If you are a resident of the European Union or European Economic Area, you have the following additional rights:

• Right to Restriction: You can request that we restrict the processing of your personal data in certain circumstances
• Right to Data Portability: You can request to receive your personal data in a structured, machine-readable format and transfer it to another controller
• Right to Object: You can object to processing based on legitimate interest, including profiling. We will cease processing unless we demonstrate compelling legitimate grounds
• Right Not to Be Subject to Automated Decisions: You have the right not to be subject to decisions based solely on automated processing that produce legal or similarly significant effects

• You have the right to access your personal information in our custody or control
• You can request correction of inaccurate or incomplete information
• You can withdraw consent to the collection, use, or disclosure of your personal information, subject to legal or contractual restrictions
• You can file a complaint with the Office of the Privacy Commissioner of Canada or the BC Office of the Information and Privacy Commissioner

To exercise any of these rights, please contact our Privacy Officer using the details in Section 18. We will respond to your request within 30 days. In complex cases, we may extend this by up to two additional months, and we will inform you of any such extension within the initial 30-day period. We may need to verify your identity before processing your request.

Our website and services are intended for business use and do not target anyone under the age of 16. We do not knowingly collect personal information from children under 16. If you are a parent or guardian and believe your child has provided us with personal information, please contact us immediately. If we become aware that we have collected personal data from a child without verified parental consent, we will take steps to delete that information promptly.

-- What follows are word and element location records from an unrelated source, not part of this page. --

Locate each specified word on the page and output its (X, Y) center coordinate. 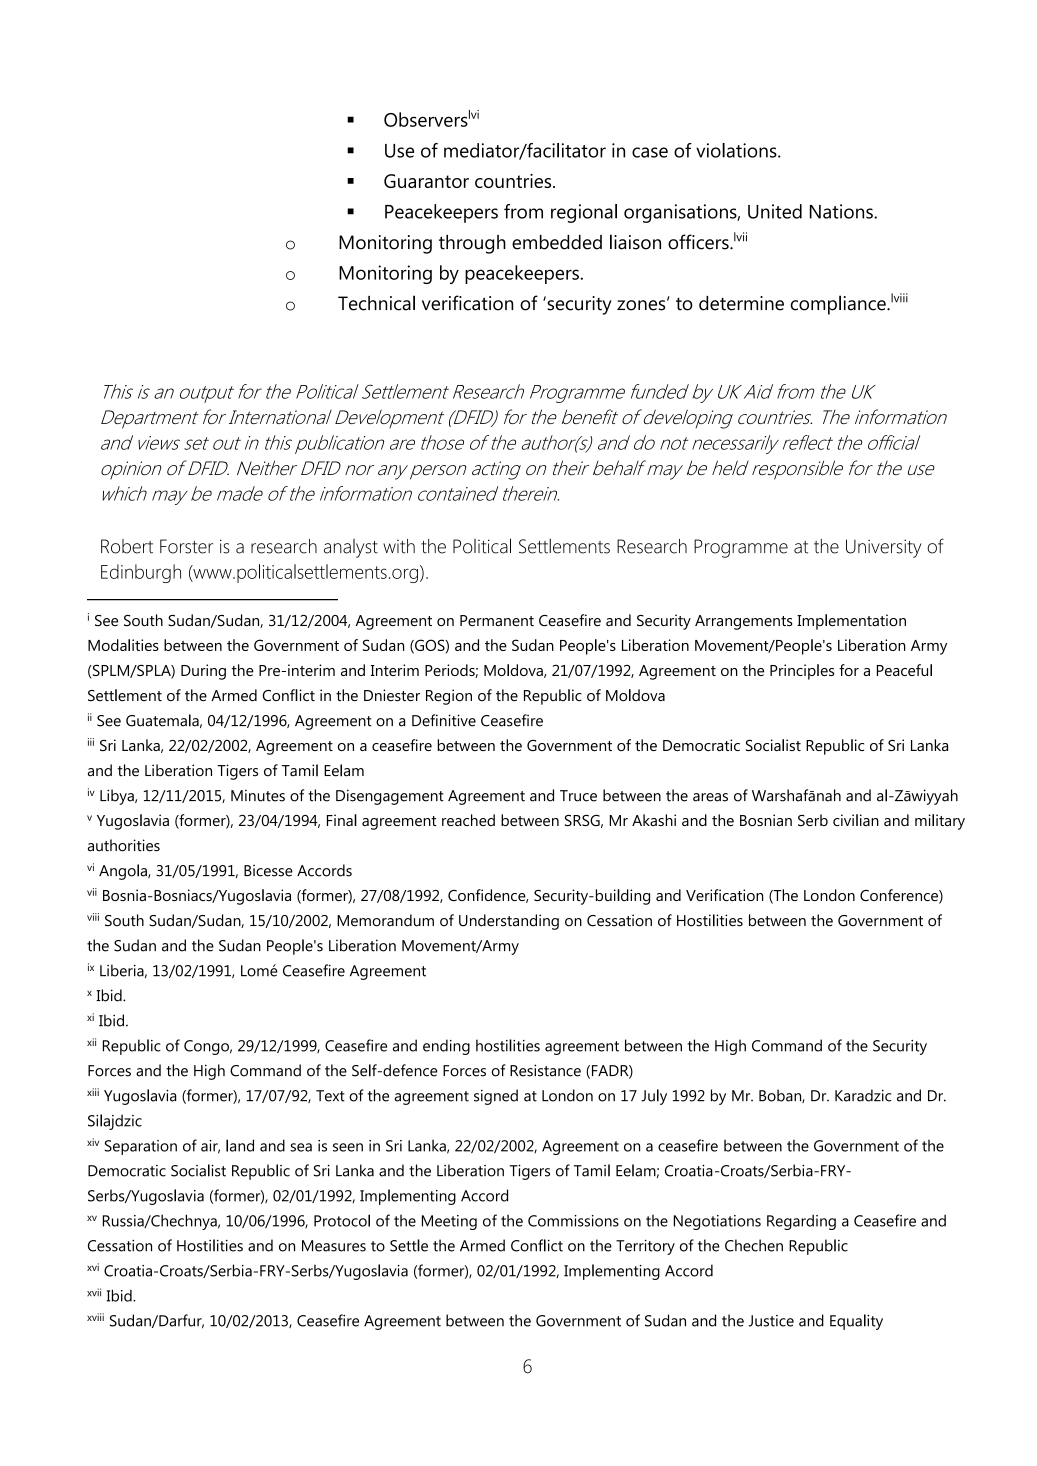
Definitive (444, 720)
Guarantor (426, 181)
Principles (802, 672)
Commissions (573, 1221)
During (203, 672)
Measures (334, 1246)
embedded (557, 242)
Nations (842, 211)
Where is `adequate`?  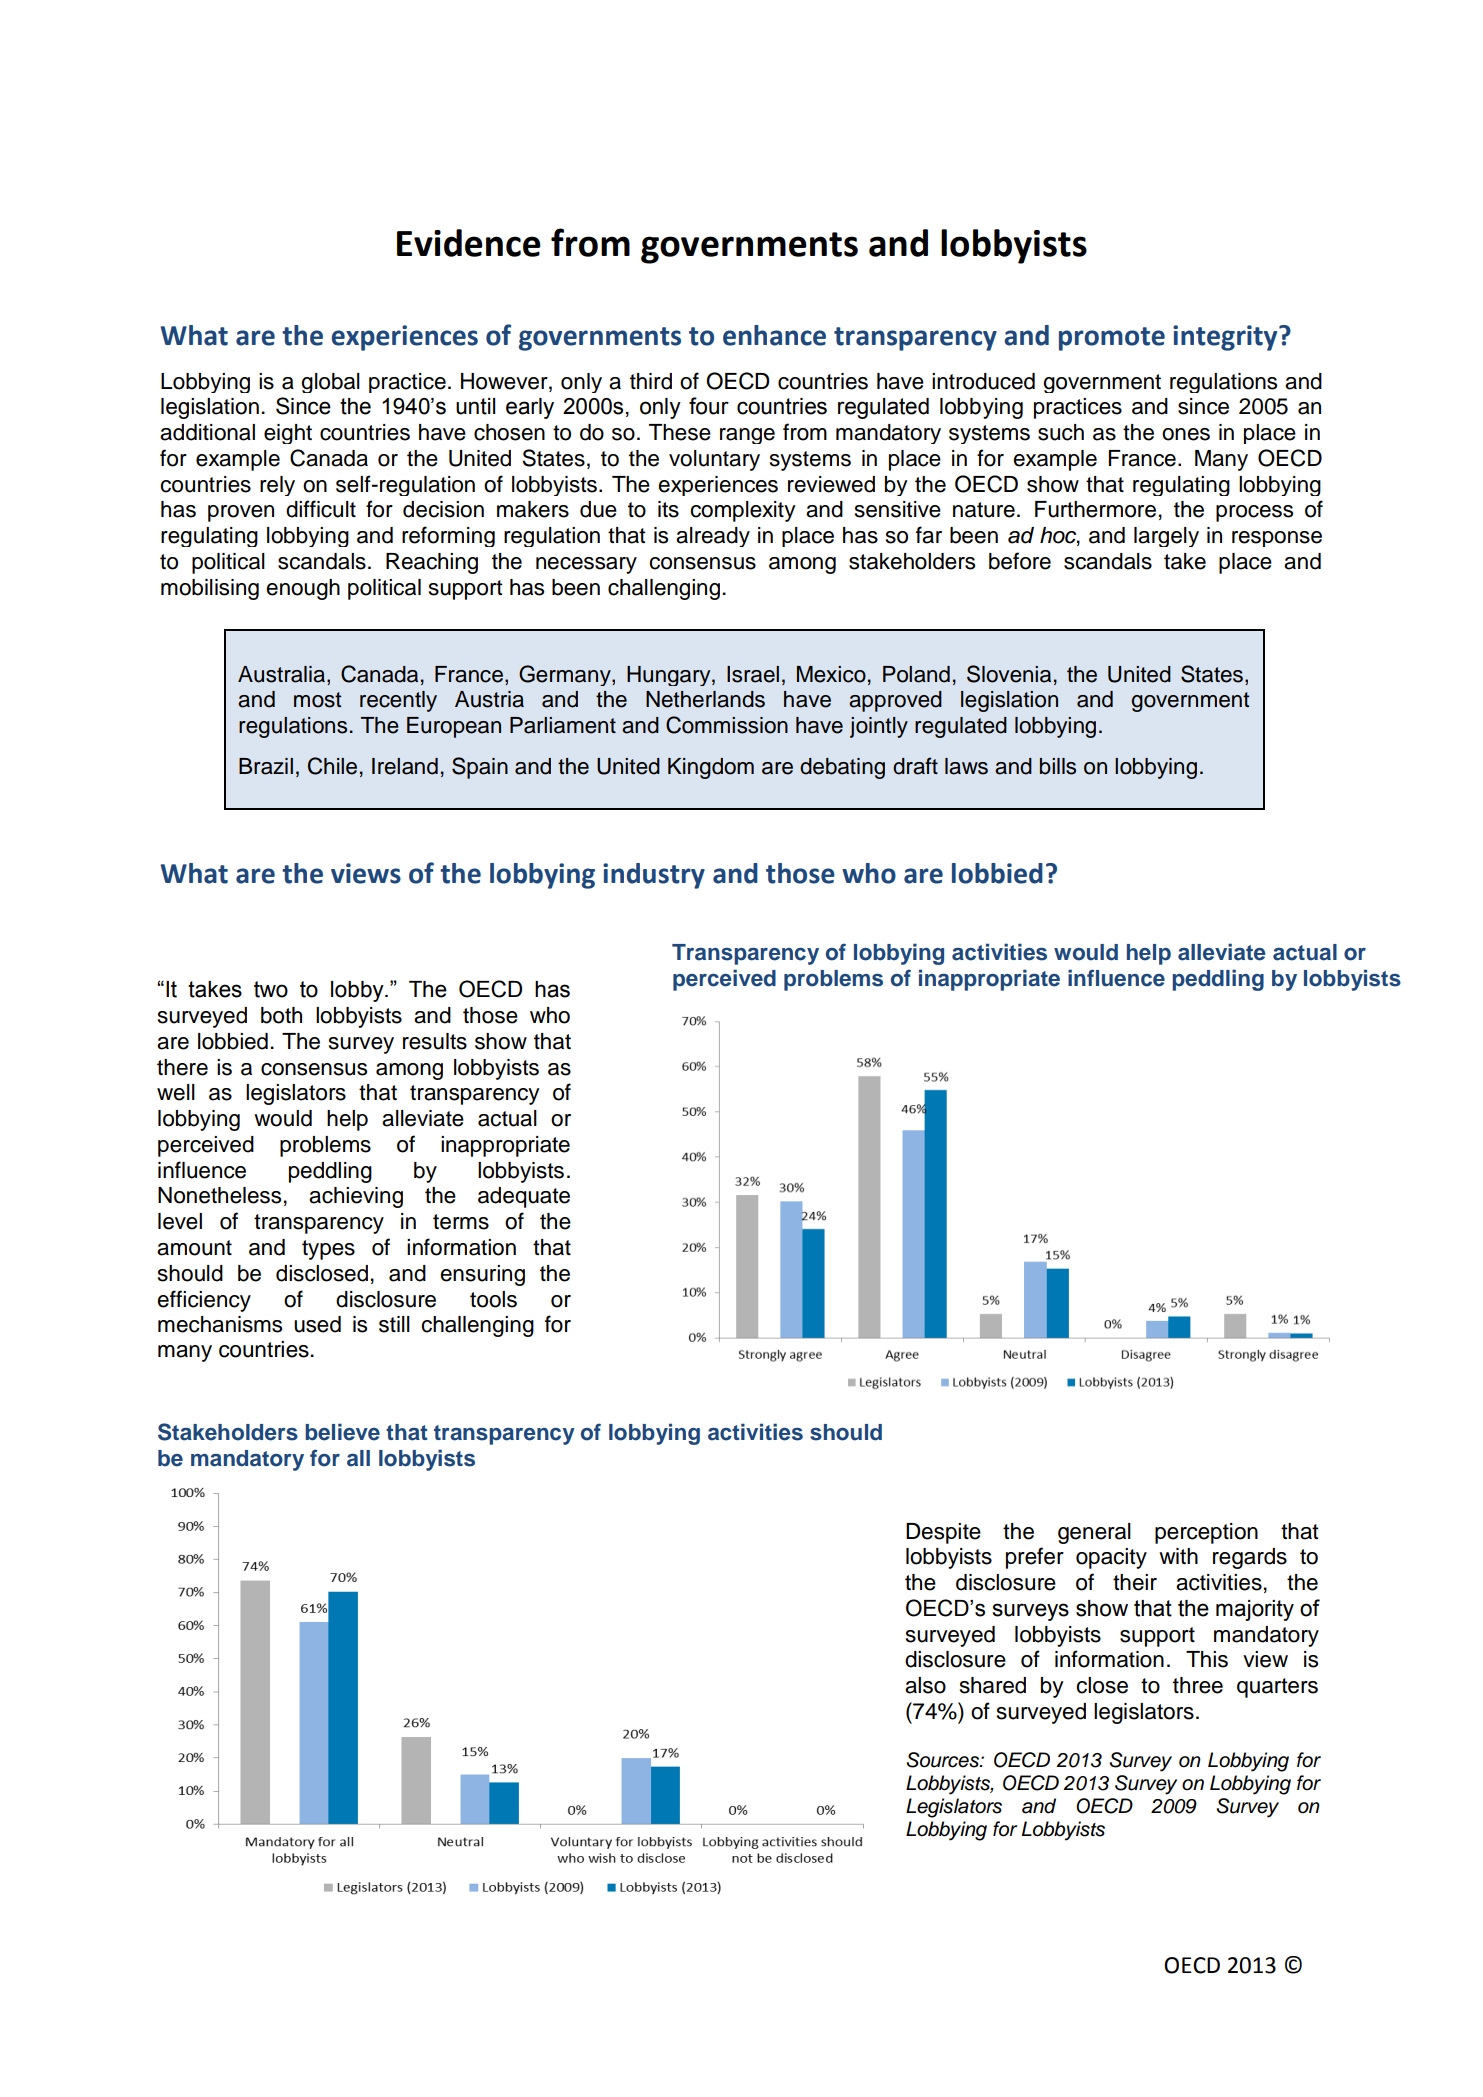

We use cookies and similar tracking technologies on our website. Cookies are small data files placed on your device that help us provide and improve our services.

You can control cookies through your browser settings. Most browsers allow you to refuse all cookies, accept only certain cookies, or be notified when a cookie is set. Please note that disabling cookies may affect the functionality of our website.

Our website may contain links to third-party websites that are not operated by us. We have no control over the content, privacy policies, or practices of third-party sites. We strongly encourage you to review the privacy policy of every website you visit. A link from our website does not imply endorsement of the linked site.

We may update this Privacy Policy from time to time to reflect changes in our practices, technology, or legal requirements. When we make changes:

• We will update the “Effective Date” and “Last Reviewed” dates at the top of this page
• For material changes, we will provide prominent notice on our website and, where feasible, notify you by email
• We will maintain an archive of previous versions upon request

Your continued use of our website after any changes constitutes acceptance of the updated policy.

If you have questions about this Privacy Policy, wish to exercise your privacy rights, or have a complaint about our handling of your personal information, please contact us:

If you are not satisfied with our response, you have the right to file a complaint with the applicable regulatory authority:

• Canada (Federal): Office of the Privacy Commissioner of Canada — 1-800-282-1376
• British Columbia: Office of the Information and Privacy Commissioner for BC — 250-387-5629
• EU/EEA Residents: You may contact your local Data Protection Authority

This Privacy Policy is governed by the laws of British Columbia and the federal laws of Canada applicable therein. This document was last reviewed and approved by management on March 6, 2026. Document reference: ISPO-PP-01 Rev 01.